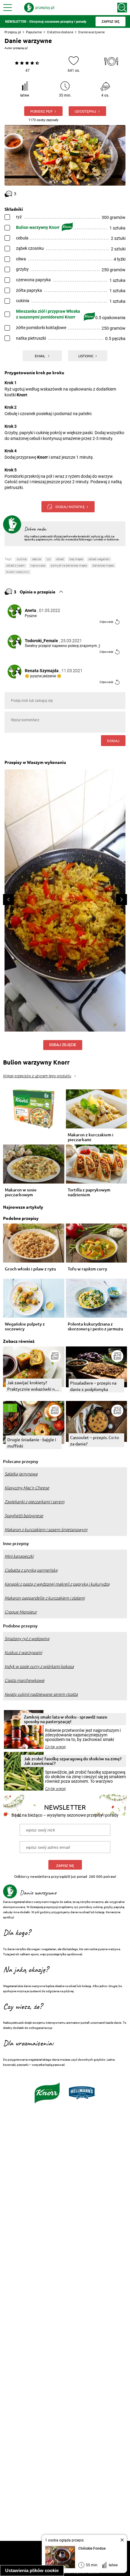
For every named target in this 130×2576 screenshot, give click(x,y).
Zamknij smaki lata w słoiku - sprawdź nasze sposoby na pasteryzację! (65, 1719)
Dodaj (113, 740)
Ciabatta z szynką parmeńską (31, 1570)
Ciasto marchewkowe (24, 1680)
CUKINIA (21, 559)
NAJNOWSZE (38, 565)
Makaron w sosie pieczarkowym (21, 1192)
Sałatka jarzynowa (21, 1473)
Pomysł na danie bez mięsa (69, 565)
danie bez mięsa (103, 565)
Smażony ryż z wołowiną (27, 1638)
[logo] (39, 7)
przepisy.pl (20, 48)
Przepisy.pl (13, 32)
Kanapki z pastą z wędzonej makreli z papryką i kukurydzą (57, 1584)
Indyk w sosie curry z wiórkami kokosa (39, 1666)
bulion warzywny (17, 571)
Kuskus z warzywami (23, 1652)
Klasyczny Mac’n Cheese (27, 1487)
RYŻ (48, 559)
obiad (60, 559)
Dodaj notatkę (70, 506)
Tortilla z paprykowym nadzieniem (89, 1192)
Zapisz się (65, 1865)
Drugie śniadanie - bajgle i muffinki (31, 1442)
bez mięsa (76, 559)
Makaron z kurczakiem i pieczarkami (90, 1137)
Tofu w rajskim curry (87, 1269)
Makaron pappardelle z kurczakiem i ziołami (45, 1598)
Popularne (34, 32)
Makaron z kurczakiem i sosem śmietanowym (46, 1529)
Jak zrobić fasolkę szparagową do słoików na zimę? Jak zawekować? (73, 1761)
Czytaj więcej (55, 1747)
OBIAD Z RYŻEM (15, 565)
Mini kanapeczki (19, 1556)
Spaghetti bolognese (24, 1515)
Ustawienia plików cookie (32, 2570)
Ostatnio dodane (60, 32)
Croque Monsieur (21, 1612)
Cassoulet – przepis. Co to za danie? (94, 1440)
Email (40, 355)
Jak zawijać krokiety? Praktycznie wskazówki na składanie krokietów (32, 1386)
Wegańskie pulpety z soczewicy (25, 1326)
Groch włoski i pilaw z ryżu (30, 1269)
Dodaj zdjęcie (62, 1045)
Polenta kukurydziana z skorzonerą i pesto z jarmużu (95, 1326)
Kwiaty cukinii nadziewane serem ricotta (41, 1694)
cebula (36, 559)
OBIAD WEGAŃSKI (99, 559)
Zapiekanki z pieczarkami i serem (34, 1501)
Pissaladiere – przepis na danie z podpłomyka (93, 1386)
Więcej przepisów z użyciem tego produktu (37, 1076)
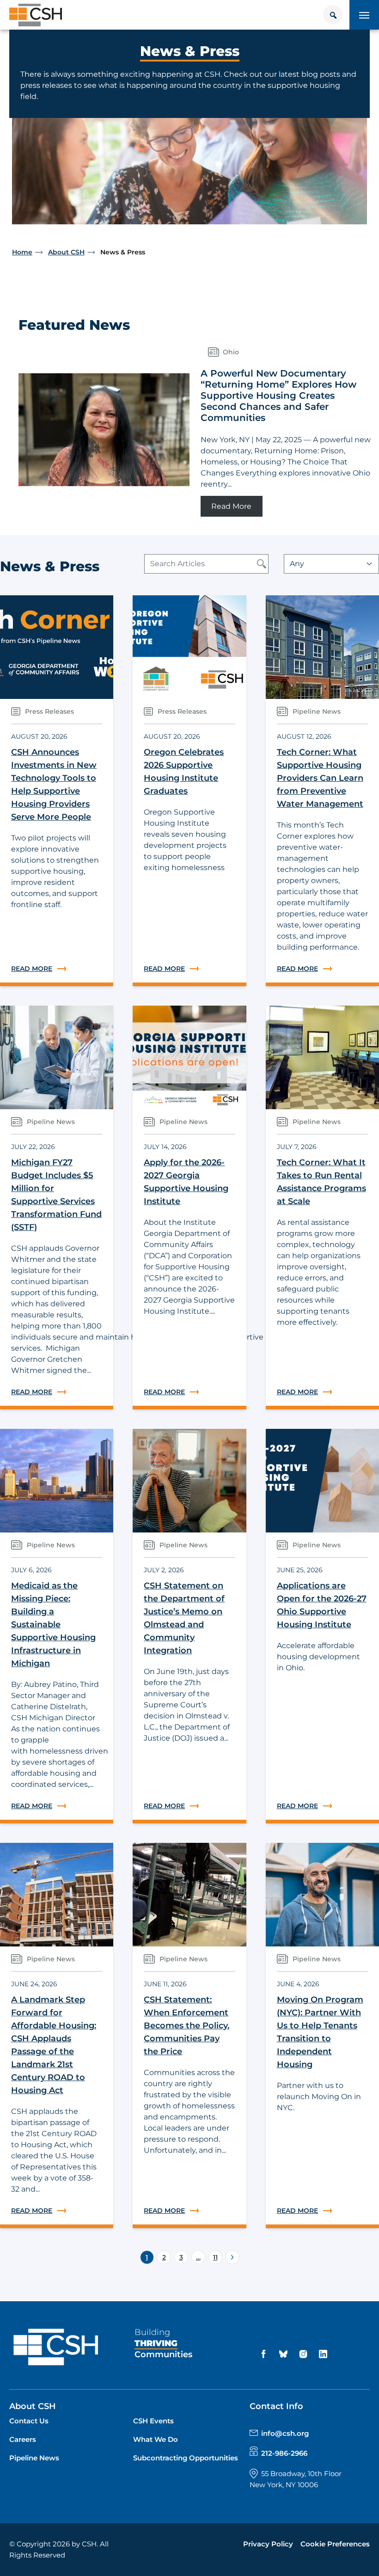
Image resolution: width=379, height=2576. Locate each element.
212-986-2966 (284, 2453)
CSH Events (153, 2420)
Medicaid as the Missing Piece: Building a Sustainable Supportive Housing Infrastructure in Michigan (53, 1624)
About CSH (66, 252)
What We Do (155, 2439)
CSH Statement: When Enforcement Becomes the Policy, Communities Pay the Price (186, 2026)
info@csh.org (285, 2433)
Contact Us (29, 2420)
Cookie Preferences (335, 2543)
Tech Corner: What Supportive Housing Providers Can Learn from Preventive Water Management (320, 778)
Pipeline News (34, 2457)
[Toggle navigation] (364, 15)
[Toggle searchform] (332, 15)
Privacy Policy (268, 2543)
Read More (236, 506)
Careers (22, 2439)
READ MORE (56, 968)
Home (22, 252)
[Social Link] (264, 2354)
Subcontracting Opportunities (185, 2457)
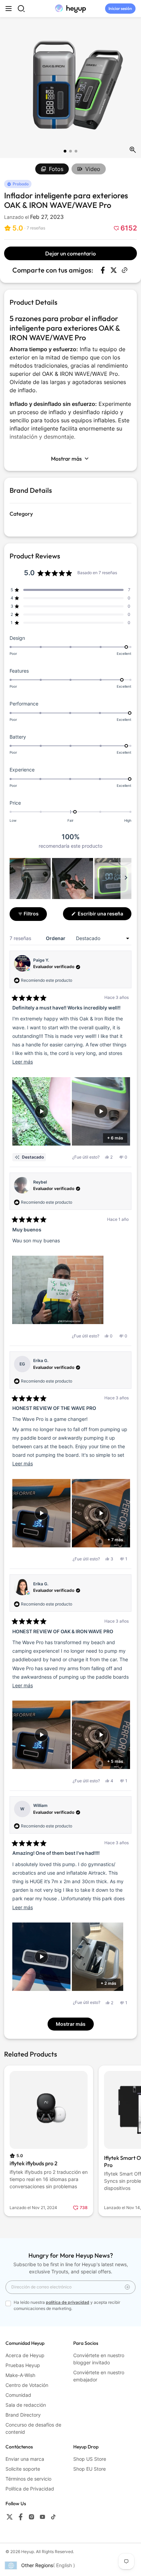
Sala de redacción (25, 2405)
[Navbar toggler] (8, 8)
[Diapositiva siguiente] (125, 878)
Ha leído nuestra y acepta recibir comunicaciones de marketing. (67, 2305)
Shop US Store (89, 2459)
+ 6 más (115, 1137)
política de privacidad (67, 2302)
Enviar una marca (24, 2459)
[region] (70, 878)
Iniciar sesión (120, 8)
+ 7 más (115, 1539)
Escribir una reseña (104, 915)
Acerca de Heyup (24, 2355)
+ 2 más (108, 1983)
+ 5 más (115, 1761)
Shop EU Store (89, 2469)
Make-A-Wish (20, 2375)
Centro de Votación (26, 2385)
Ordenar (56, 938)
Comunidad (18, 2395)
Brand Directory (23, 2415)
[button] (24, 228)
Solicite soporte (22, 2469)
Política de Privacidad (29, 2489)
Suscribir (127, 2287)
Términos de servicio (28, 2479)
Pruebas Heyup (22, 2365)
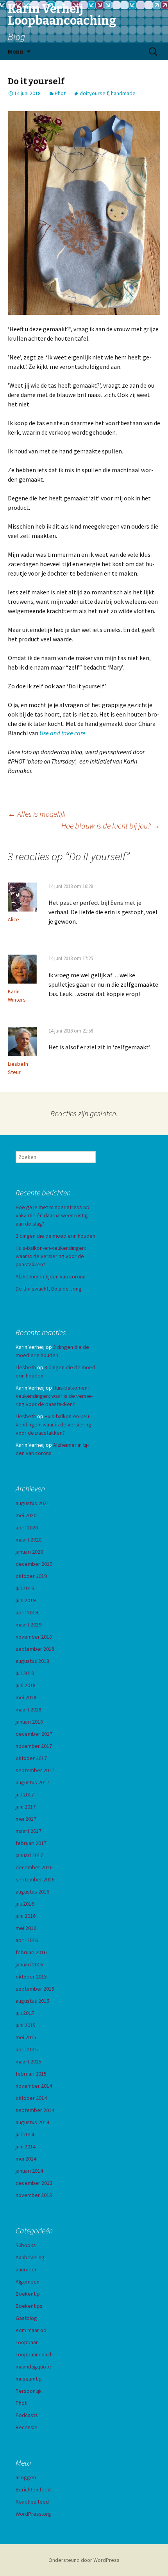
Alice (13, 919)
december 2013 (34, 2182)
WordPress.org (33, 2513)
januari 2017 (29, 1855)
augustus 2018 (32, 1660)
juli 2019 (25, 1588)
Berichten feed (33, 2489)
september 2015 (35, 1988)
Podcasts (27, 2415)
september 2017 (35, 1770)
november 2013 (34, 2195)
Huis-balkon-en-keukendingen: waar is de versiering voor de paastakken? (51, 1256)
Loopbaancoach (34, 2354)
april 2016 (27, 1940)
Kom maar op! (32, 2330)
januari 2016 (29, 1964)
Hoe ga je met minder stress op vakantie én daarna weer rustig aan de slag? (52, 1215)
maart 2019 (28, 1624)
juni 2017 (26, 1806)
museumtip (29, 2378)
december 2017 (34, 1733)
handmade (123, 93)
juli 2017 (25, 1794)
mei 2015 (26, 2037)
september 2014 (35, 2110)
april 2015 (27, 2049)
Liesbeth (26, 1367)
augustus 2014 (32, 2122)
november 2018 (34, 1636)
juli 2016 (25, 1903)
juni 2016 (26, 1915)
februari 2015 (31, 2073)
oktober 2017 (31, 1758)
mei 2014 (26, 2158)
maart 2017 (28, 1830)
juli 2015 (25, 2012)
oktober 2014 (31, 2097)
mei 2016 (26, 1928)
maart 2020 (28, 1539)
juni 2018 (26, 1685)
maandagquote (33, 2366)
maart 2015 (28, 2061)
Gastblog (26, 2317)
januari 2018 (29, 1721)
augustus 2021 (32, 1503)
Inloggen (26, 2477)
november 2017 (34, 1745)
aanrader (26, 2269)
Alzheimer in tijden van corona (51, 1276)
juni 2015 (26, 2025)
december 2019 (34, 1563)
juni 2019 (26, 1600)
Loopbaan (27, 2342)
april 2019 (27, 1612)
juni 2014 (26, 2146)
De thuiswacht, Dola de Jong (49, 1288)
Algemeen (27, 2281)
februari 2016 (31, 1952)
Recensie (27, 2427)
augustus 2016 (32, 1891)
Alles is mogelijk (37, 814)
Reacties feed (32, 2501)
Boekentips (29, 2305)
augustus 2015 (32, 2000)
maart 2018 (28, 1709)
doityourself (94, 93)
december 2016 (34, 1867)
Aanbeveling (30, 2257)
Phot (60, 93)
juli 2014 (25, 2134)
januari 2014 (29, 2170)
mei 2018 (26, 1697)
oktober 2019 (31, 1576)
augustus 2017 (32, 1782)
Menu (15, 51)
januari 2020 (29, 1551)
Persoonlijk (29, 2390)
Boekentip (28, 2293)
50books (26, 2245)
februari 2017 (31, 1843)
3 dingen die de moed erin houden (55, 1235)
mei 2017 (26, 1818)
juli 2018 (25, 1673)
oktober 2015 (31, 1976)
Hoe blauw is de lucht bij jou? (110, 825)
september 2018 (35, 1648)
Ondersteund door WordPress (84, 2559)
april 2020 (27, 1527)
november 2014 (34, 2085)
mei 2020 (26, 1515)
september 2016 (35, 1879)
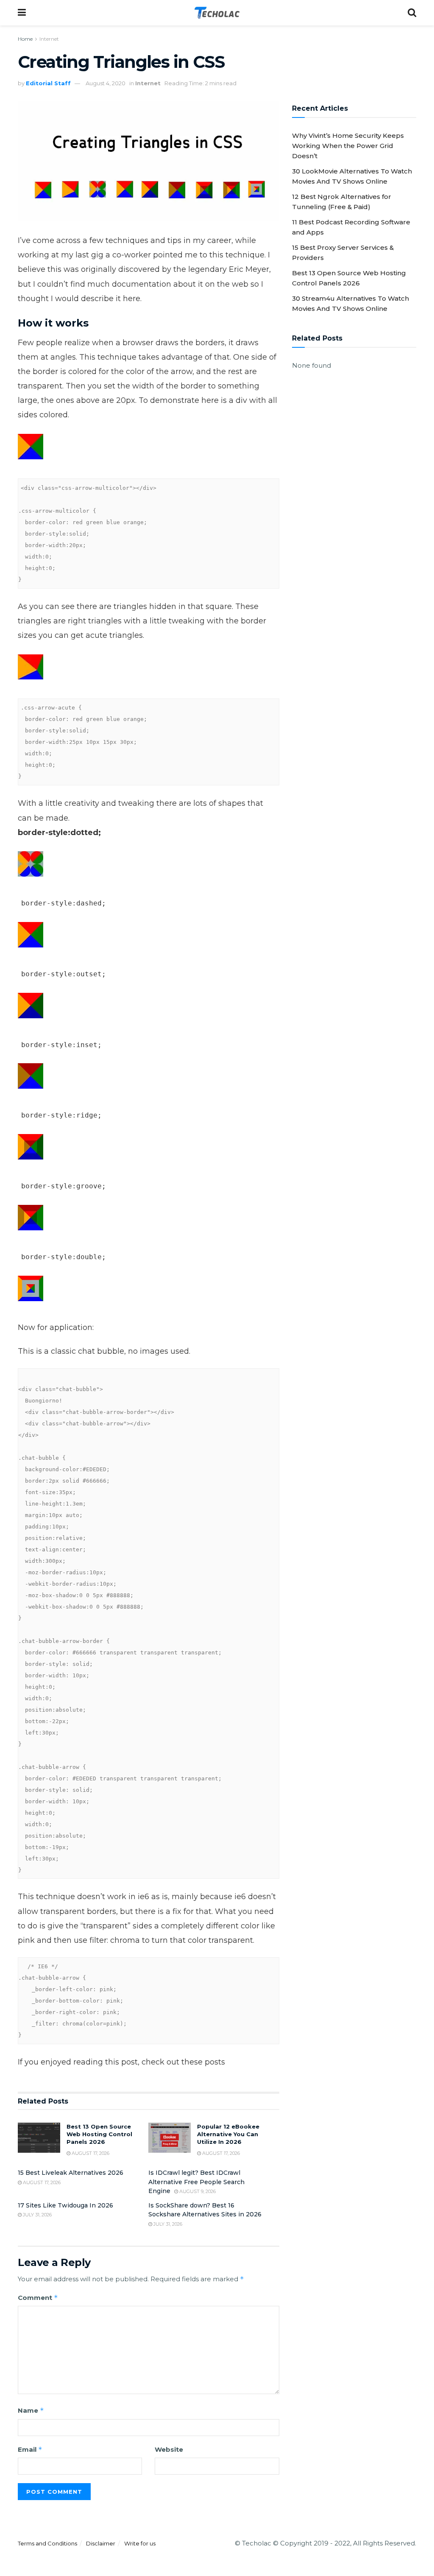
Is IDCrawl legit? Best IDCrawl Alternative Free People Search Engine (196, 2182)
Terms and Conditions (47, 2543)
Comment (38, 2298)
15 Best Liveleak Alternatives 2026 (70, 2172)
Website (169, 2449)
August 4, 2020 (105, 83)
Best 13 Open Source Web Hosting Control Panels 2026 (99, 2134)
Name (31, 2410)
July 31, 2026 (37, 2215)
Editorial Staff (48, 83)
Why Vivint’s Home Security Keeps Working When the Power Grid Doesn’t (348, 145)
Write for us (140, 2543)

**DIRECTIONS:**
Print once more, exactly, the lines that start at the top of the records above and end at the line with "Pissaladiere – przepis", skipping all pictures.

**RESULT OF THIS TASK:**
For every named target in this 130×2576 screenshot, give click(x,y).
Zamknij smaki lata w słoiku - sprawdź nasze sposoby na pasteryzację! (65, 1719)
Dodaj (113, 740)
Ciabatta z szynką parmeńską (31, 1570)
Ciasto marchewkowe (24, 1680)
CUKINIA (21, 559)
NAJNOWSZE (38, 565)
Makaron w sosie pieczarkowym (21, 1192)
Sałatka jarzynowa (21, 1473)
Pomysł na danie bez mięsa (69, 565)
danie bez mięsa (103, 565)
Smażony ryż z wołowiną (27, 1638)
[logo] (39, 7)
przepisy.pl (20, 48)
Przepisy.pl (13, 32)
Kanapki z pastą z wędzonej makreli z papryką i kukurydzą (57, 1584)
Indyk w sosie curry z wiórkami kokosa (39, 1666)
bulion warzywny (17, 571)
Kuskus z warzywami (23, 1652)
Klasyczny Mac’n Cheese (27, 1487)
RYŻ (48, 559)
obiad (60, 559)
Dodaj notatkę (70, 506)
Tortilla z paprykowym nadzieniem (89, 1192)
Zapisz się (65, 1865)
Drugie śniadanie - bajgle i muffinki (31, 1442)
bez mięsa (76, 559)
Makaron z kurczakiem i pieczarkami (90, 1137)
Tofu w rajskim curry (87, 1269)
Makaron pappardelle z kurczakiem i ziołami (45, 1598)
Popularne (34, 32)
Makaron z kurczakiem i sosem śmietanowym (46, 1529)
Jak zrobić fasolkę szparagową do słoików na zimę? Jak zawekować? (73, 1761)
Czytaj więcej (55, 1747)
OBIAD Z RYŻEM (15, 565)
Mini kanapeczki (19, 1556)
Spaghetti bolognese (24, 1515)
Ustawienia plików cookie (32, 2570)
Ostatnio dodane (60, 32)
Croque Monsieur (21, 1612)
Cassoulet – przepis. Co to za danie? (94, 1440)
Email (40, 355)
Jak zawijać krokiety? Praktycznie wskazówki na składanie krokietów (32, 1386)
Wegańskie pulpety z soczewicy (25, 1326)
Groch włoski i pilaw z ryżu (30, 1269)
Dodaj zdjęcie (62, 1045)
Polenta kukurydziana z skorzonerą i pesto z jarmużu (95, 1326)
Kwiaty cukinii nadziewane serem ricotta (41, 1694)
cebula (36, 559)
OBIAD WEGAŃSKI (99, 559)
Zapiekanki z pieczarkami i serem (34, 1501)
Pissaladiere – przepis na danie z podpłomyka (93, 1386)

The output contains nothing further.